Balas Dendam Buku Harian


Balas Dendam Buku Harian
Cerpen Abdul Haris Booegies


     Di sore nan sejuk ini, kami delapan mantan santriwan-santriwati Pesantren IMMIM, berjalan beriringan.  Saya, Hapip Berru, Ahmad Tirta, Andi Rian, Siti Susan, Sukmawati, Siskawati Rahma dan Andi Dian melangkah ke kafetaria di area Klinik Bella.  Wajah kami tergores pilu.  Kami baru saja menjenguk Muammar Dinar, alumnus Pesantren IMMIM.  Tadi pagi ia dilarikan ke Klinik Bella.  Kondisinya belum menentu kendati bukan fase kritis.
     "Siapa pelaku penganiayaan itu", tanya Dian saat kami duduk di sofa kafetaria.
     "Dalam sepekan, lima alumni dihajar sampai bonyok", ujar Rian.
     "Ada yang janggal di kasus penganiayaan ini", gumam Tirta.
     "Apa yang janggal?"  Susan buka suara sembari menatap tajam Tirta.
     "Kelima korban merupakan satu angkatan", jawab Tirta.
     "Semua 5.000 alumni Pesantren IMMIM sudah tahu itu", tukas Hapip secepat kilat.
     "Jangan dulu menyela.  Ini intinya.  Kelima korban ketika kelas V di pesantren merupakan anggota qismul amni yang doyan mengadili secara keras".
     "Saya dulu sering ditempeleng algojo qismul amni.  Seksi keamanan ini tiada lain mimpi buruk di siang bolong", aku Rian dengan mimik sedih.
     "Apalah makna menjadi qismul amni, tetapi, membiarkan tinju menghantam santri", tukas Sukma.

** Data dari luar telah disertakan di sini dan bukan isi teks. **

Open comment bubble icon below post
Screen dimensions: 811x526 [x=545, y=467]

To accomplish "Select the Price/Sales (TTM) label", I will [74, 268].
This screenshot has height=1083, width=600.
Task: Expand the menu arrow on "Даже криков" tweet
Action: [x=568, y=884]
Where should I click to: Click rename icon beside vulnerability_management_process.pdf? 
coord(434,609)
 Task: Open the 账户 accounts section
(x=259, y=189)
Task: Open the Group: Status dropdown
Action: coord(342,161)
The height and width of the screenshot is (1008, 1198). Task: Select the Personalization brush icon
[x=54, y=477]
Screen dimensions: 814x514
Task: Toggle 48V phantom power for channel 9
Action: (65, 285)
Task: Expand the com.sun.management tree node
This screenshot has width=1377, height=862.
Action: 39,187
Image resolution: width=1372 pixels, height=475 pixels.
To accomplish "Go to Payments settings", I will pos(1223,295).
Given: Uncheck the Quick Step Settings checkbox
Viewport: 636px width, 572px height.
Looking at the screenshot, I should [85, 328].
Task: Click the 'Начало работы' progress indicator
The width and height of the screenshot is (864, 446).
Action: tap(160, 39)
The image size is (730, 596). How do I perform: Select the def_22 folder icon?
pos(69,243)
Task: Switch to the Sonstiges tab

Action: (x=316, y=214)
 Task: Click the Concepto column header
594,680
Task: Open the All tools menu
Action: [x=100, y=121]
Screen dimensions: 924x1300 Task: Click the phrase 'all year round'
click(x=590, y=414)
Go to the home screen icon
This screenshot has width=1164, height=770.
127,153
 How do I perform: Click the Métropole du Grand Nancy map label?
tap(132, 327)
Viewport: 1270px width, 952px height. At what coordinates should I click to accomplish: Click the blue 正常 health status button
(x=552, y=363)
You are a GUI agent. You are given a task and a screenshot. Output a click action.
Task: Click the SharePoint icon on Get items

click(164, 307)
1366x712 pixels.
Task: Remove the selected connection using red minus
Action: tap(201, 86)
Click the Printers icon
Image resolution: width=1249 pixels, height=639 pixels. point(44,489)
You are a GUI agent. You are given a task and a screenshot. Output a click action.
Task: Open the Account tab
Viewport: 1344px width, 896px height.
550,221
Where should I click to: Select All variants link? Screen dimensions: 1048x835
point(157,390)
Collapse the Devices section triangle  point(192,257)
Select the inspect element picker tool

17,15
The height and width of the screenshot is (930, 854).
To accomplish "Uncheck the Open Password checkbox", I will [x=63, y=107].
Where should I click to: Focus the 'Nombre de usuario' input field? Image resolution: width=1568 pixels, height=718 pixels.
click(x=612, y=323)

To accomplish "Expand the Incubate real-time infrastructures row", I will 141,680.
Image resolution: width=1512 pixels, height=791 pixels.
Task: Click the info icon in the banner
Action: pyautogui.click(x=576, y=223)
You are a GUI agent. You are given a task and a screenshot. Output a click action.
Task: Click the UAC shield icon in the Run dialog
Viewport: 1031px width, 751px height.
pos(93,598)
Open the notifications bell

     "Rasanya ini aneh.  Di TKP tidak ada saksi atas penganiayaan yang menimpa Muammar", gumam Siska.
     "Lebih aneh lagi, pelaku bertindak di tempat yang jauh dari pantauan CCTV", kata Susan.
     "Pelaku pasti cerdik sekaligus kuat", ujarku.
     "Jadi motif penganiayaan ini, apa!  Balas dendam?"  Sukma bersoal diiringi gerak tubuh yang gundah.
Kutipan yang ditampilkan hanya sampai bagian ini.